Evidence Lower Bound: ELBO
Given a probability distribution density $p(X)$ and a latent variable $Z$, we have the marginalization of the joint probability
$$ \int dZ p(X, Z) = p(X). $$
Using Jensen’s Inequality
In many models, we are interested in the log probability density $\log p(X)$ which can be decomposed using an auxiliary density of the latent variable $q(Z)$,
$$ \begin{align} \log p(X) =& \log \int dZ p(X, Z) \\ =& \log \int dZ p(X, Z) \frac{q(Z)}{q(Z)} \\ =& \log \int dZ q(Z) \frac{p(X, Z)}{q(Z)} \\ =& \log \mathbb E_q \left[ \frac{p(X, Z)}{q(Z)} \right]. \end{align} $$
[[Jensen's inequality]] Jensen's Inequality Jensen’s inequality shows that $$ f(\mathbb E(X)) \leq \mathbb E(f(X)) $$ for a concave function $f(\cdot)$. shows that
$$ \log \mathbb E_q \left[ \frac{p(X, Z)}{q(Z)} \right] \geq \mathbb E_q \left[ \log\left(\frac{p(X, Z)}{q(Z)}\right) \right], $$
as $\log$ is a concave function.
Applying this inequality, we get
$$ \begin{align} \log p(X) =& \log \mathbb E_q \left[ \frac{p(X, Z)}{q(Z)} \right] \\ \geq& \mathbb E_q \left[ \log\left(\frac{p(X, Z)}{q(Z)}\right) \right] \\ =& \mathbb E_q \left[ \log p(X, Z)- \log q(Z) \right] \\ =& \mathbb E_q \left[ \log p(X, Z) \right] - \mathbb E_q \left[ \log q(Z) \right] . \end{align} $$
Uing the definition of entropy and cross entropy, we know that
$$ H(q(Z)) = - \mathbb E_q \left[ \log q(Z) \right] $$
is the entropy of $q(Z)$ and
$$ H(q(Z);p(X,Z)) = -\mathbb E_q \left[ \log p(X, Z) \right] $$
is the cross entropy.
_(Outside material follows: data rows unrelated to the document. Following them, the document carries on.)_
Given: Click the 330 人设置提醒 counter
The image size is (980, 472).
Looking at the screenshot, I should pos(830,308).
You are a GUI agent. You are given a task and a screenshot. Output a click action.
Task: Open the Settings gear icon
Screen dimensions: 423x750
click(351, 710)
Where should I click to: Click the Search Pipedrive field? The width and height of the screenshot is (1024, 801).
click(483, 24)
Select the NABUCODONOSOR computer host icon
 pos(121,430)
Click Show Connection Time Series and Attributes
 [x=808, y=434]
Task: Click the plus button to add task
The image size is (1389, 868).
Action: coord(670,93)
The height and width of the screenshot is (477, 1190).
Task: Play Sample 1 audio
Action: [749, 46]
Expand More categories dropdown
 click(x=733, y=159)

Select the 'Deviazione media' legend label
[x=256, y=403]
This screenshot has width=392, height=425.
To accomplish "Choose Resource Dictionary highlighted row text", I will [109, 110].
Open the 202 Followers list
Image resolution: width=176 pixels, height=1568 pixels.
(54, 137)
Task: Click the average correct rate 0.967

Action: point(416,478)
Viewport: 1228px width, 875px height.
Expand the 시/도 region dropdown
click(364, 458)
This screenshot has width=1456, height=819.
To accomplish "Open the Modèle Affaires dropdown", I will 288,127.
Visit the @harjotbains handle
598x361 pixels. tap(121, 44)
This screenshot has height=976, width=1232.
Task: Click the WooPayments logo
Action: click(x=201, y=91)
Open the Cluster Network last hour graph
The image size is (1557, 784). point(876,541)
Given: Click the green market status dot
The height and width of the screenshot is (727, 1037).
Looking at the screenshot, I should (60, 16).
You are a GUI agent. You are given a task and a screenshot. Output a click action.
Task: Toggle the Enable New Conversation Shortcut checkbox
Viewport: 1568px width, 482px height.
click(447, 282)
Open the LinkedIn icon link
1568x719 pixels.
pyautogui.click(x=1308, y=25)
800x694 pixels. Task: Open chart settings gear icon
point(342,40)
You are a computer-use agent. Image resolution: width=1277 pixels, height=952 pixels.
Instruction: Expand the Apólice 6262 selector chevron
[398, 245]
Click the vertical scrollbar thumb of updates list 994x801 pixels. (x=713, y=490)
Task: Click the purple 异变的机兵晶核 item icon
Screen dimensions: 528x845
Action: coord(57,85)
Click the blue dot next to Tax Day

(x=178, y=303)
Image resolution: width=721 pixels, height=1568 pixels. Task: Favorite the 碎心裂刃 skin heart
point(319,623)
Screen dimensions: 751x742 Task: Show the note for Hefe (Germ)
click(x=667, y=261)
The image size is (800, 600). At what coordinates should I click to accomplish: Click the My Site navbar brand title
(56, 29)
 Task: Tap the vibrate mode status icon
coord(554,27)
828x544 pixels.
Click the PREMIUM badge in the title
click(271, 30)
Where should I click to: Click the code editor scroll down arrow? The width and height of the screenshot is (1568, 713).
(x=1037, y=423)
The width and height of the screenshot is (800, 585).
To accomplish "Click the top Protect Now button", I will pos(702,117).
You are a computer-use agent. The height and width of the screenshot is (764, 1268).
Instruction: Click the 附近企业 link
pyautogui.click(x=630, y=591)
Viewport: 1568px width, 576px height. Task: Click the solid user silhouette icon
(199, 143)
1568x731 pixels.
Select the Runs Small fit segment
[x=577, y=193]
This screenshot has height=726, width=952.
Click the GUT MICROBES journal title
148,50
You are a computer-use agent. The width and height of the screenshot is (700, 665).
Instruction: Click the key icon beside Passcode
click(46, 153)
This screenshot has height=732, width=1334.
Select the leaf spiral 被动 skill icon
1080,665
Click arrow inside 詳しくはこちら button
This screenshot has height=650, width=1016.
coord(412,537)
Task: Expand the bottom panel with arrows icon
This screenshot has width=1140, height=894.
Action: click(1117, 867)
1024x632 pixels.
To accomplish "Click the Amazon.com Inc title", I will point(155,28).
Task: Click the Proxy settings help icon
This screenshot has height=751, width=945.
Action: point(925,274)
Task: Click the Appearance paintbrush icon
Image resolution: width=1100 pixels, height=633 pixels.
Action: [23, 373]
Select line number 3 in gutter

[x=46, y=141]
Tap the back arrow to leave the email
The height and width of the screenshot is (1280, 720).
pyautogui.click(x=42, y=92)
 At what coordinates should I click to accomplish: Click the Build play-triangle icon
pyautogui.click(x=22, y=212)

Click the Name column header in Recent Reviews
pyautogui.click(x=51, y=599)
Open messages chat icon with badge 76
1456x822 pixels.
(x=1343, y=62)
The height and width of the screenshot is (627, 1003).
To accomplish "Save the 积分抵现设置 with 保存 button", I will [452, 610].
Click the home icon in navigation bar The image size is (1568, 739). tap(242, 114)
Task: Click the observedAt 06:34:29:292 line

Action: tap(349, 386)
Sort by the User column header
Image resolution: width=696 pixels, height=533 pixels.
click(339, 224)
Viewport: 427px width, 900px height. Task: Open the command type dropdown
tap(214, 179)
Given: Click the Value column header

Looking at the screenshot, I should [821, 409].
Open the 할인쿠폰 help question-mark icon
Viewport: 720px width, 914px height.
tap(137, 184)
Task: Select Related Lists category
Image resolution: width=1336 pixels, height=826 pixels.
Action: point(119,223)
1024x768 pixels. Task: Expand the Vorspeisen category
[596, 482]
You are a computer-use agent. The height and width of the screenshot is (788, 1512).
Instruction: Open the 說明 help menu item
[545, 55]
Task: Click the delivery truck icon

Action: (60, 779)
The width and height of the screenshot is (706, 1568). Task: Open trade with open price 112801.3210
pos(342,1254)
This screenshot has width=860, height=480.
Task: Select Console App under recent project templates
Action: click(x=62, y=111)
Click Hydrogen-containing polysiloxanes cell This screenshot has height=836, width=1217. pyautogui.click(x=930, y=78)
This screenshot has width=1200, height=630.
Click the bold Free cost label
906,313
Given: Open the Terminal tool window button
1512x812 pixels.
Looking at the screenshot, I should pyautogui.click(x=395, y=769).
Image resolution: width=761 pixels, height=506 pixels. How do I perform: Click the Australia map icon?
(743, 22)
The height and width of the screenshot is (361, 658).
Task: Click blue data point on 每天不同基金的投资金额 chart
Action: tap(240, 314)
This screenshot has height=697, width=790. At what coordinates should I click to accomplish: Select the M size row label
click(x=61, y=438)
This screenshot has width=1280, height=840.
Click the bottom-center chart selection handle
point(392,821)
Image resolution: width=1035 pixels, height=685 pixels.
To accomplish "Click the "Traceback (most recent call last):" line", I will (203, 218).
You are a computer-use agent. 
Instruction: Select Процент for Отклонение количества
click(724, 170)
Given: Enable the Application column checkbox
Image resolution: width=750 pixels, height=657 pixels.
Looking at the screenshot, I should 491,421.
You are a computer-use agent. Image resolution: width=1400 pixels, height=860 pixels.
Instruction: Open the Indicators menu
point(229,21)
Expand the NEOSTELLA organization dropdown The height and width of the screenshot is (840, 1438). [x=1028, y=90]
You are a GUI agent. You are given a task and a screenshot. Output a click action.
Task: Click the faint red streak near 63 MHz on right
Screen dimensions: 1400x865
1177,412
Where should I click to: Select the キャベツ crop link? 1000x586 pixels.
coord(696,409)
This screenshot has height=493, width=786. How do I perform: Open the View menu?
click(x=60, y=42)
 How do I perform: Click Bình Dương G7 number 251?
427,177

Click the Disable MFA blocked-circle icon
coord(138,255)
For convinence, we denote
$$ L = \mathbb E_q \left[ \log p(X, Z) \right] - \mathbb E_q \left[ \log q(Z) \right] = - H(q(Z);p(X,Z)) + H(q(Z)), $$
which is called the evidence lower bound (ELBO) as
$$ \log p(X) \geq L. $$
KL Divergence
In a latent variable model, we might need to calculate the posterior $p(Z|X)$. When this is intractable, we find an approximation $q(Z|\theta)$ where $\theta$ is the parametrization such as neural network parameters. To make sure we have a good approximation of the posterior, we find the KL divergence of $q(Z|\theta)$ and $p(Z|X)$.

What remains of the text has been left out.